In 1823, he became first president of the Richmond branch of the American Colonization Society, which was dedicated to resettling American slaves across the Atlantic Ocean in Liberia, Africa.
In 1828, he presided over a convention to promote internal improvements in Virginia.
In 1829, he was a delegate to the state constitutional convention where he was again joined by fellow American statesman and loyal Virginians, James Madison and James Monroe, although all were quite old by that time. Marshall mainly spoke at this convention to promote the necessity of an independent judiciary.
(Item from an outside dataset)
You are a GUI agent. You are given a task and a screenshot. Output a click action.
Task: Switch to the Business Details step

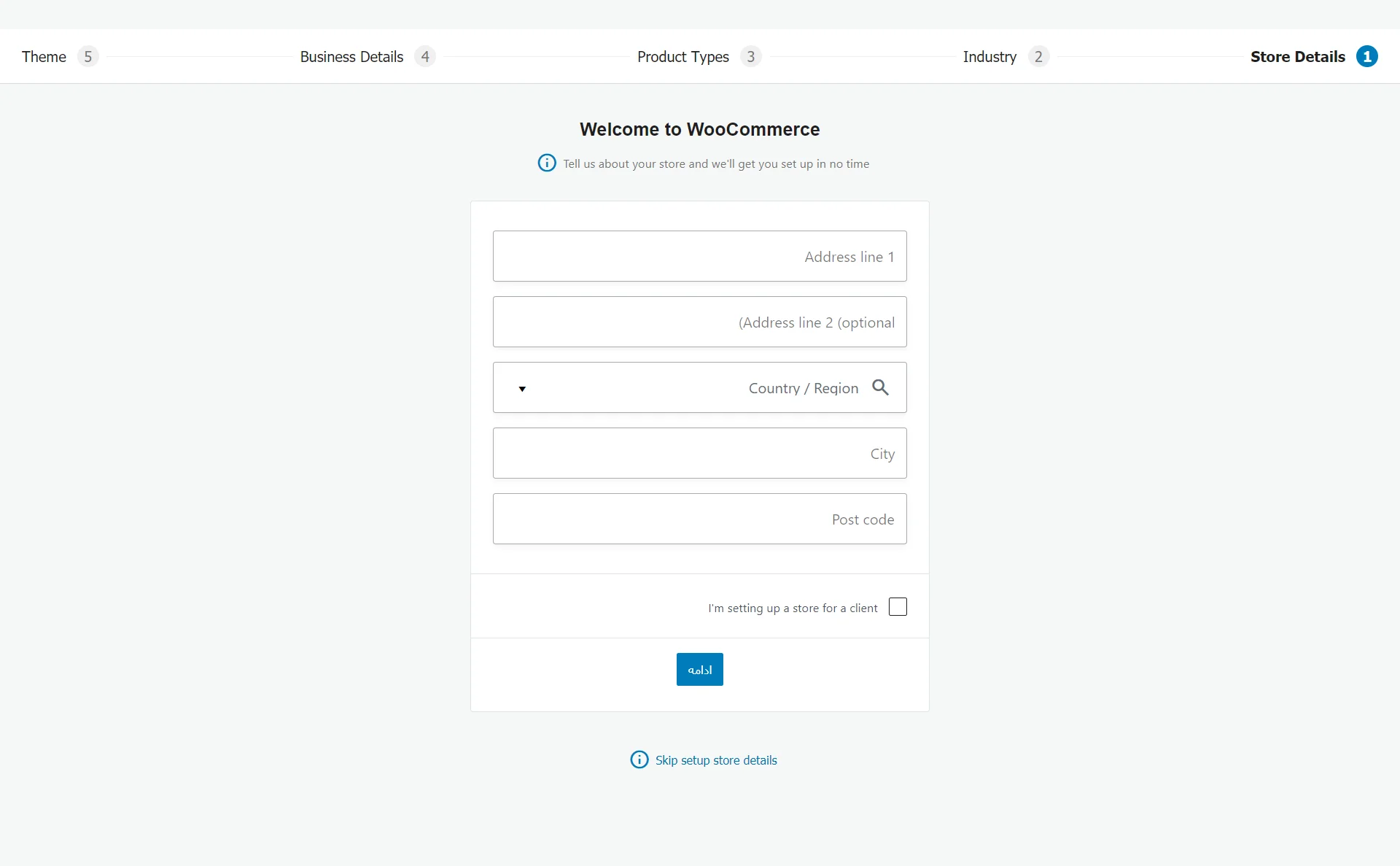click(x=351, y=57)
On Christmas Day, 1831 his wife of some 49 years died. All of his familiars agreed that after the death of his beloved wife, he was never quite the same again.
In 1832, Marshall’s revised and condensed two-volume Life of Washington was published.
On returning from Washington, D.C. in the spring of 1835 he suffered severe contusions resulting from an accident to the stage coach in which he was riding. His health, which had not been good, now rapidly declined and in June he journeyed to Philadelphia, Pennsylvania for medical attendance. There he died on July 6, at the age of 79, having served as Chief Justice for over 34 years.
He was the last person for whom the Liberty Bell tolled. After it tolled for his death, the next time someone went to see it it was broken.
Two days before his death he enjoined his friends to place only a plain slab over the graves of himself and wife, and he wrote the simple inscription himself. His body, which was taken to Richmond, lies in Shockhoe Hill Cemetery.
Son of Thomas and Mary Marshall
was born the 24th of September 1755
Intermarried with Mary Willis Ambler
the 3rd of January 1783
Departed this life
the 6th day of July 1835.
Marshall’s home in Richmond, Virginia has been preserved by APVA Preservation Virginia.
An engraved portrait of Marshall appears on U.S. paper money on the series 1890 and 1891 treasury notes. These rare notes are in great demand by collectors today, view an example at the Federal Reserve Bank of San Francisco website:http://www.frbsf.org/currency/metal/treasury/650.html
Again, in 1914, an engraved portrait of Marshall was used as the central vignette on series 1914 0.00 federal reserve notes. These notes are also quite scarce, view an example at the Federal Reserve Bank of San Francisco website: www.frbsf.org/currency/stability/frnotes/710.html
His mother was a cousin of Thomas Jefferson His cousin was Congressman Humphrey Marshall.